During the day Jacinto and his son took us on multiple trips to the jungle (how did he manage to navigate in the middle of the jungle I just don’t understand) and to a nearby village that was at least partially above the water. That village looked like true paradise. Kids, teenagers and adults, all playing or sitting outside. Boys playing football in the mud, girls playing volleyball in the mud. Atmosphere of total community life, perfect tranquil tropical life, before capitalism and steam engine were invented :-) I have never seen such a tranquil convivial village.
But. There’s a catch (there always is one). This paradise is shared with millions of mosquitos, insects of all types and sizes that hit you in your face, bite you, get into your food and drinks, spiders (and potentially tarantulas) accompany you everywhere you go.
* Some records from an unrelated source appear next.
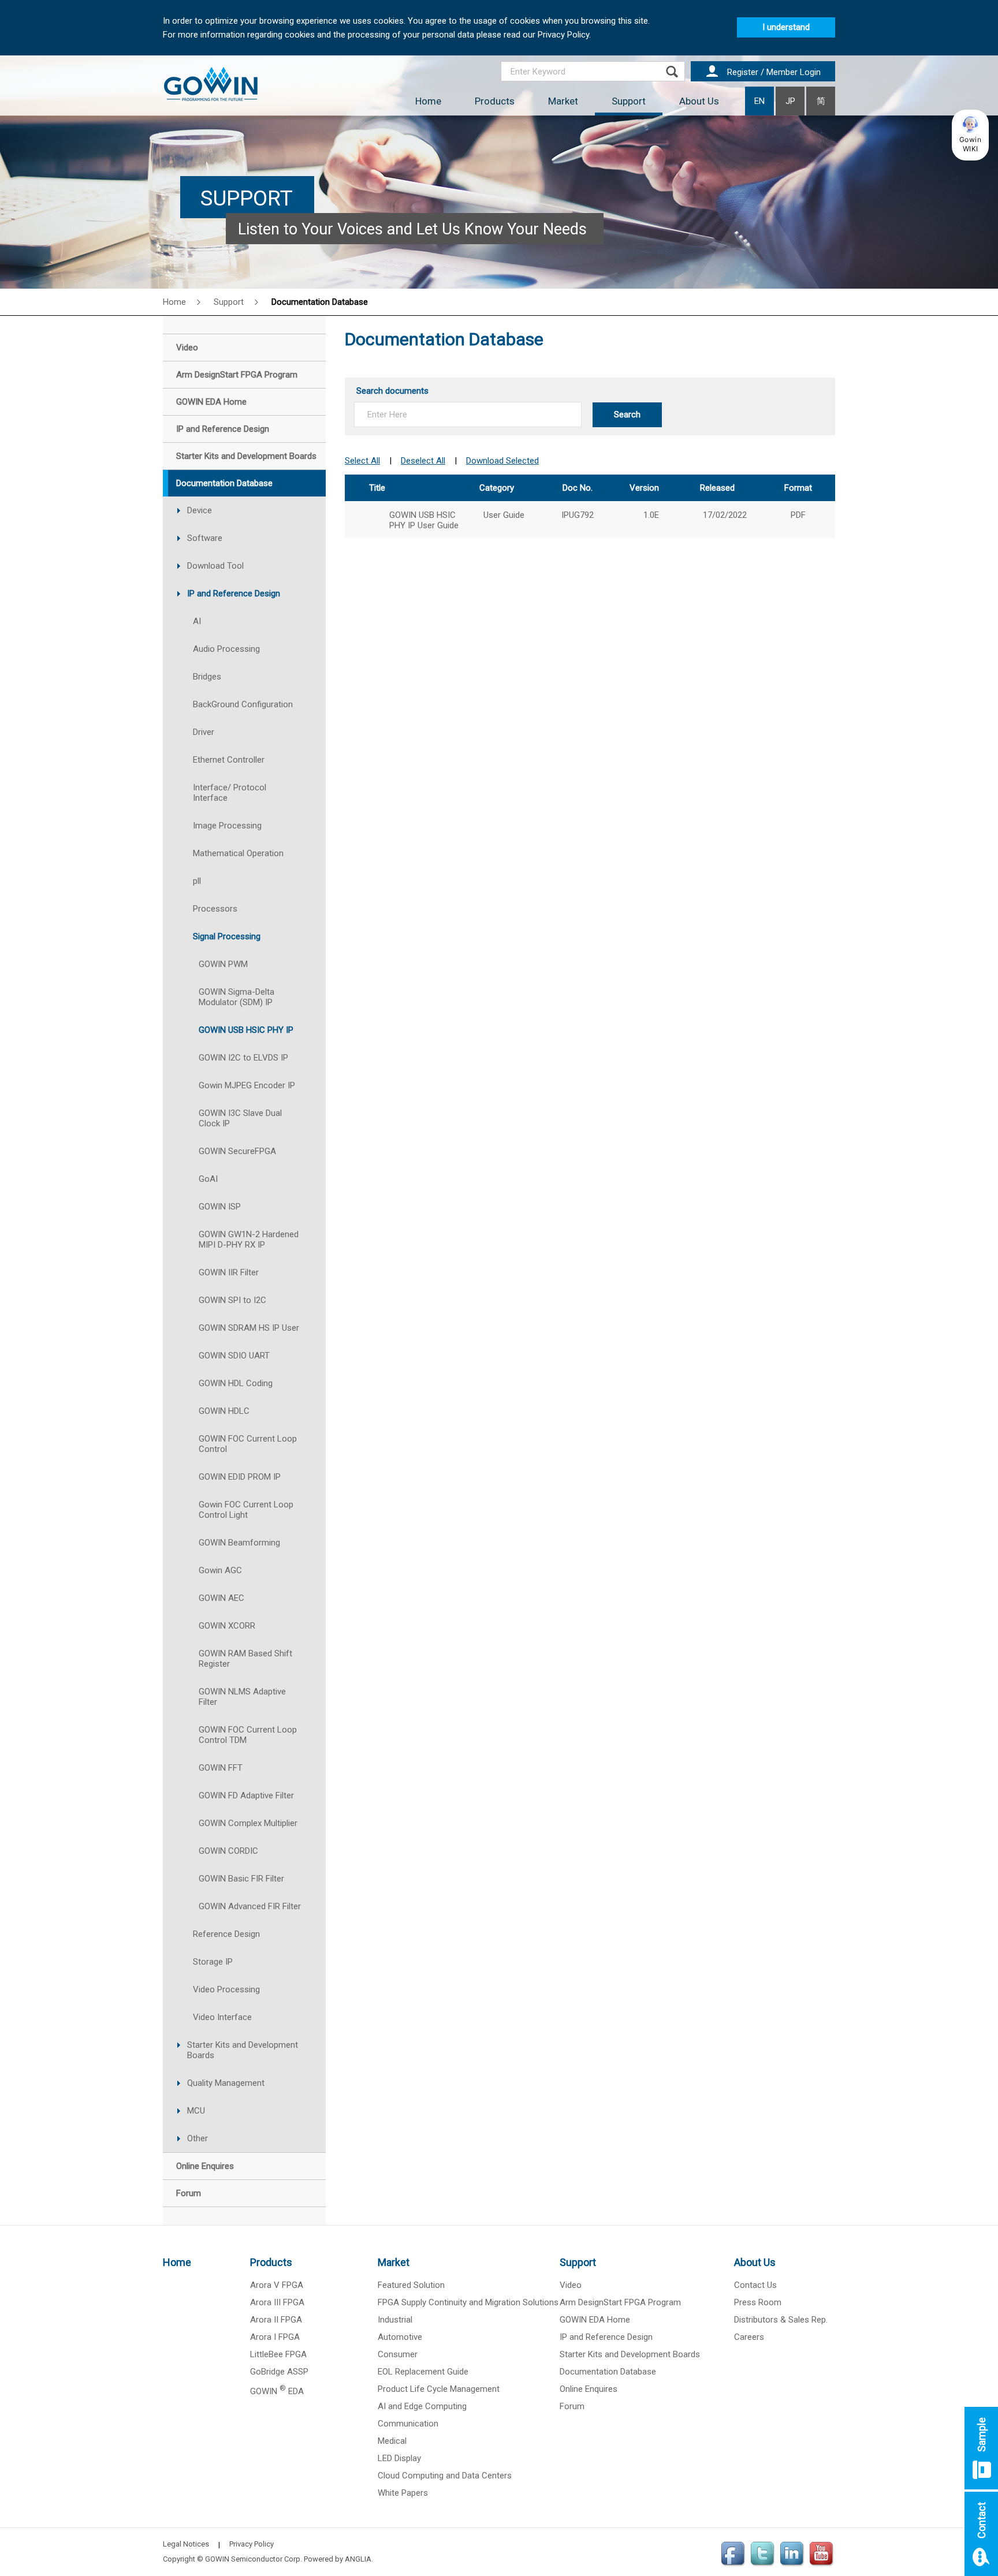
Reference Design (226, 1934)
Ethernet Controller (229, 760)
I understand (786, 27)
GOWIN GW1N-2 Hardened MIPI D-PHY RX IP (249, 1239)
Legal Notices (186, 2544)
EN (759, 101)
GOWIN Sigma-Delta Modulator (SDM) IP (236, 997)
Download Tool (215, 566)
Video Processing (226, 1989)
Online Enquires (588, 2389)
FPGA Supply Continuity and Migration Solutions (468, 2302)
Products (495, 101)
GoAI (208, 1179)
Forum (572, 2406)
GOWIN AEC (221, 1598)
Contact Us (755, 2285)
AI (197, 621)
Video (571, 2285)
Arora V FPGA (276, 2285)
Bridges (207, 676)
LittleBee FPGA (278, 2354)
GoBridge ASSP (279, 2371)
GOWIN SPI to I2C (232, 1300)
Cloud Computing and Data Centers (445, 2475)
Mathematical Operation (238, 853)
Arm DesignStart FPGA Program (620, 2302)
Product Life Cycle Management (439, 2389)
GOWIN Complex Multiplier (248, 1823)
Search (627, 414)
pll (197, 881)
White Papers (403, 2493)
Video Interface (222, 2017)
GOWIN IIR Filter (229, 1272)
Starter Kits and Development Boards (242, 2050)
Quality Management (226, 2083)
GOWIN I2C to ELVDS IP (243, 1057)
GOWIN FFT (221, 1768)
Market (563, 101)
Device (199, 510)
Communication (408, 2423)
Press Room (757, 2302)
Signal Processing (226, 936)
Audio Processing (226, 649)
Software (204, 538)
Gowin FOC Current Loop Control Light (246, 1509)
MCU (196, 2110)
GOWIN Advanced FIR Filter (250, 1906)
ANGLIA (358, 2559)
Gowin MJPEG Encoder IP (247, 1085)
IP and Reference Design (233, 593)
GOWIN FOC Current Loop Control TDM (248, 1734)
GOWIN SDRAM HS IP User (249, 1328)
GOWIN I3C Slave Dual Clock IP (240, 1118)
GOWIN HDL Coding (236, 1383)
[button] (970, 135)
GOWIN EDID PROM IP (240, 1477)
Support (629, 101)
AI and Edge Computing (422, 2406)
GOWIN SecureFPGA (237, 1151)
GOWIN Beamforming (239, 1542)
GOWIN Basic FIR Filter (241, 1878)
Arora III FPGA (277, 2302)
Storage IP (213, 1962)
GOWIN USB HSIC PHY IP (246, 1030)
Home (428, 101)
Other (197, 2138)
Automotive (400, 2337)
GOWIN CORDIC (228, 1851)
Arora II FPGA (276, 2319)
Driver (203, 732)
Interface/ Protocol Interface (229, 792)
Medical (392, 2441)
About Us (699, 101)
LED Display (399, 2458)
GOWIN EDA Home (595, 2319)
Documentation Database (608, 2371)
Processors (215, 909)
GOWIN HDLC (224, 1411)
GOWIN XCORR (227, 1626)
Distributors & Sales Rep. (781, 2319)
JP (790, 101)
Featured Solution (411, 2285)
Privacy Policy (251, 2544)
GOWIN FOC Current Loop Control (248, 1443)
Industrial (395, 2319)
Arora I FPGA (275, 2337)
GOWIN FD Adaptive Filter (246, 1795)
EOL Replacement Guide (423, 2371)
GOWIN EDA (277, 2391)
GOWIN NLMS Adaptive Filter (242, 1696)
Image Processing (227, 825)
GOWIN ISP (220, 1206)
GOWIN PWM (223, 964)
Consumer (398, 2354)
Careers (749, 2337)
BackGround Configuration (243, 704)
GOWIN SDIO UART (234, 1355)
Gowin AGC (220, 1570)
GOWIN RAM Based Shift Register (245, 1658)
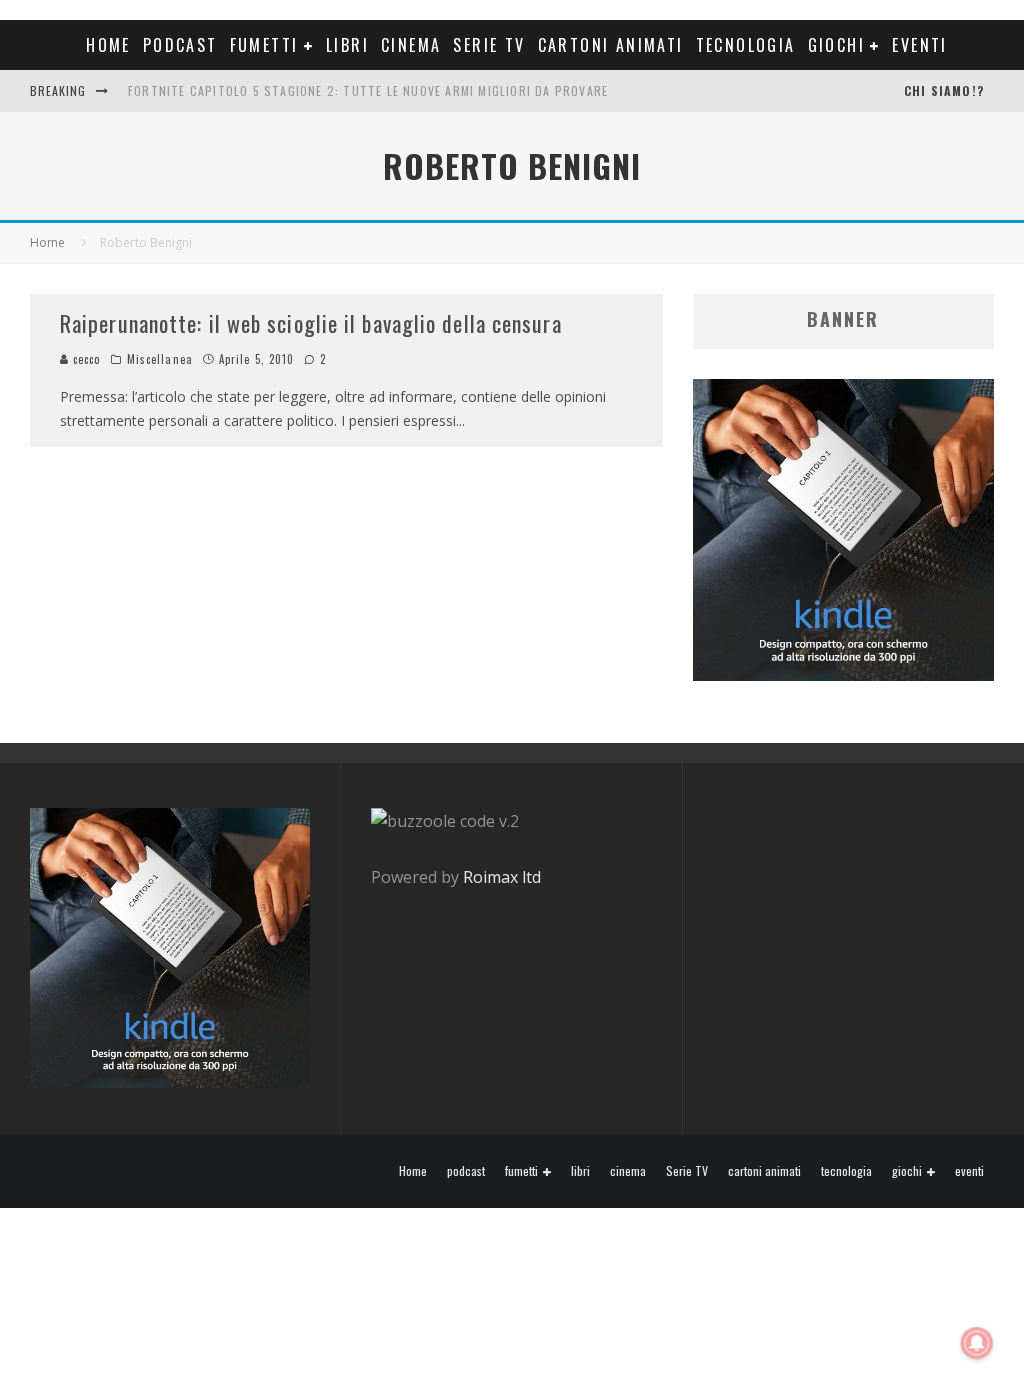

You shower in the water that you just shitted into and which is home of piranhas and deadly venomous snakes (as we soon saw) not to mention all the tropical diseases that you can get and which probably keep the life expectancy pretty low. Indeed the village was full of children. The most extreme children-to-adults ratio I’ve ever seen. Not too many old people were around. Alzheimer has surely very few victims here - probably not too many people make it to the age when they would need to start worrying about Alzheimer.

While we were paddling through the jungle we saw (apart from hordes of insects annoying us all the time) monkeys, toucans, macaws and other parrots. Did you know that word “papagayo” is a local word for mackaw? Mackaw is called “Ara” in “Slovak” and I have no idea where that comes from, but I now have a very clear idea where the word “papagaj” comes from. As we were paddling through the jungle, being bitten by ants, Viktor spotted a snake sleeping on a branch. Jacinto took a look, paddled out a little bit, made a Y-shaped stick from a branch with a little help of his best friend the machete and by one fast movement he killed the snake, still sleeping on that branch. He made sure to “kill it for good” as his son requested and then he hanged it on the branch. The motive for the murder was soon explained. This snake is extremely venomous, 1 out of 2 people bitten dies. And the snake can swim and occasionally enters villages. Jacinto told us that a lot of people die because of this snake. And thus this quick murder was a preventive measure against further deaths.